Books

Cover of book: No Straight Road  Takes You There

Rebecca Solnit
No Straight Road Takes You There

In No Straight Road Takes You There: Essays for Uneven Terrain, Rebecca Solnit stresses that taking the long view of history is the only way to recognise lasting political change. Written over the past five years, this forceful essay collection probes current afflictions – the climate crisis, economic disparity and far-right extremism – to find strength in past successes that reach beyond our darkened world view.

Underscoring the power of “slowness, patience, endurance”, the activist and Men Explain Things to Me author reminds us how the Occupy movement – a global protest against income inequality and corporate corruption – loudly advocated for student loan forgiveness. Many thought it a radical idea then, but the Biden administration in 2023 attempted reforms to forgive student debt. The Australian Labor Party has introduced legislation to do the same.

Solnit muses on “aunthood”, a kinship where women sit outside the typical nuclear family but act as powerful conduits of support for those within it. These relationships represent a “resonant … framework for mutual aid”, such as a Californian sewing group that made face masks for vulnerable people during the pandemic. Elsewhere, Solnit surveys the wreckage of our times: the ruin Big Tech has wrought on cities such as San Francisco along with the noxious rise of alt-right politics to public discourse.
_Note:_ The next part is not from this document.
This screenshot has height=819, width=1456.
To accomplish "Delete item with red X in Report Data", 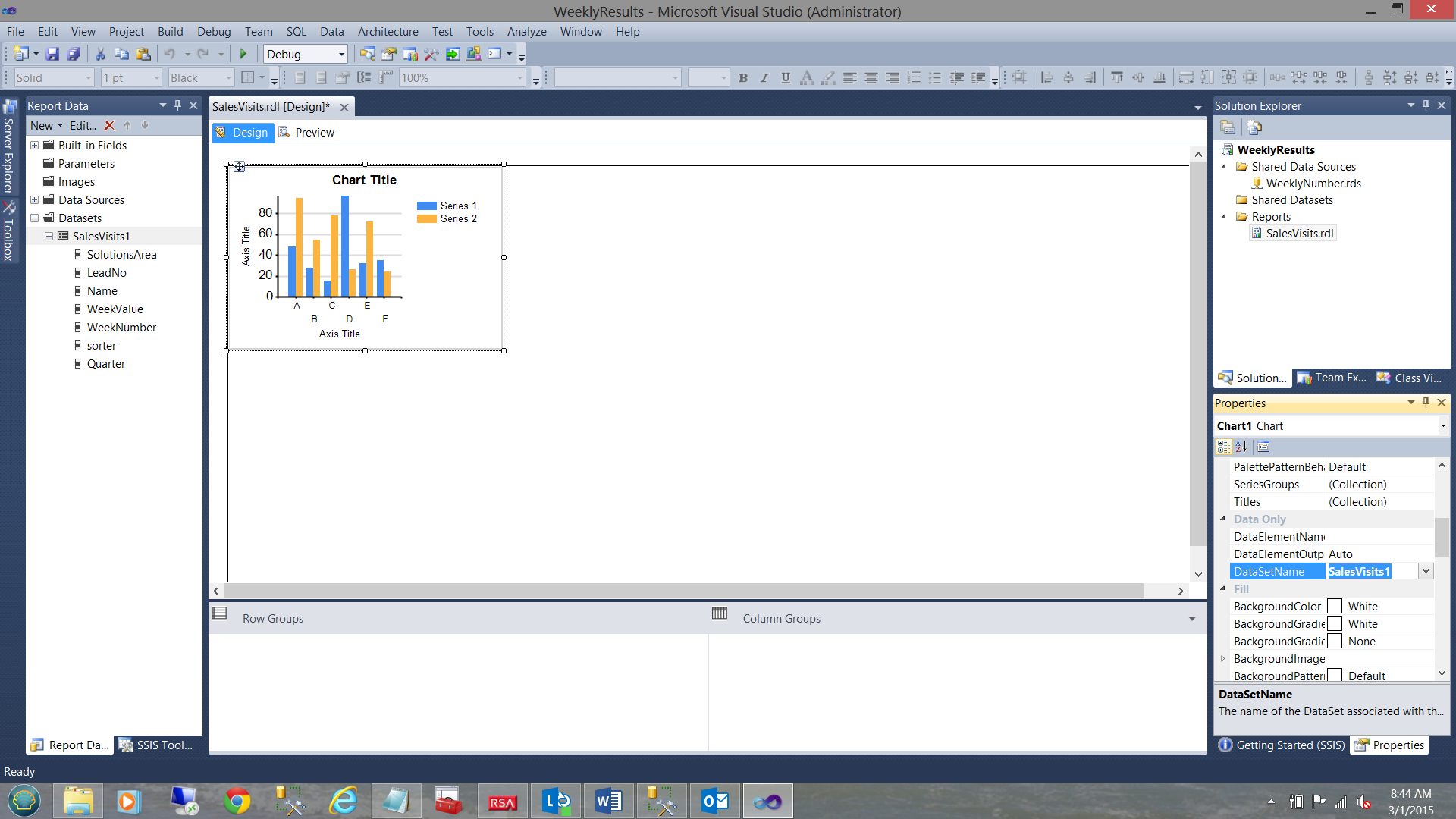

With unselfconscious prose and a penchant for antithesis – Harvey Weinstein was the “storyteller” who became the “storykiller” – Solnit persuasively urges us to pull back from our despairing daily realities to harness hope again. We must fight climate change and economic inequality despite the setbacks, she argues, because recognising roadblocks is essential to making enduring change. “The past tells many stories,” she writes, “and always points to one story – that change is constant, for the better, for the worse.”

Her observations are often piercing. She describes oil-drilling and fracking as selfish deeds emblematic of “shallow time”. Instead of respecting “deep time” – the ongoing need to preserve the planet’s ecosystem – we remain in greedy pursuit of quick “short-term profit” with “long-term wreckage”. Greenwashing, meanwhile, remains a rampant curse on climate activism and makes it “harder to recognise a false friend than an honest enemy”.

A cogent clarion call, No Straight Road Takes You There has a clear-eyed realism but is energised by its potent, quiet optimism. Solnit encourages us to take strength from the gains of feminism, environmental action and marriage equality. Each movement demonstrates the “circuitous route that change take[s]” and offers reassurance that hope shouldn’t be entirely abandoned.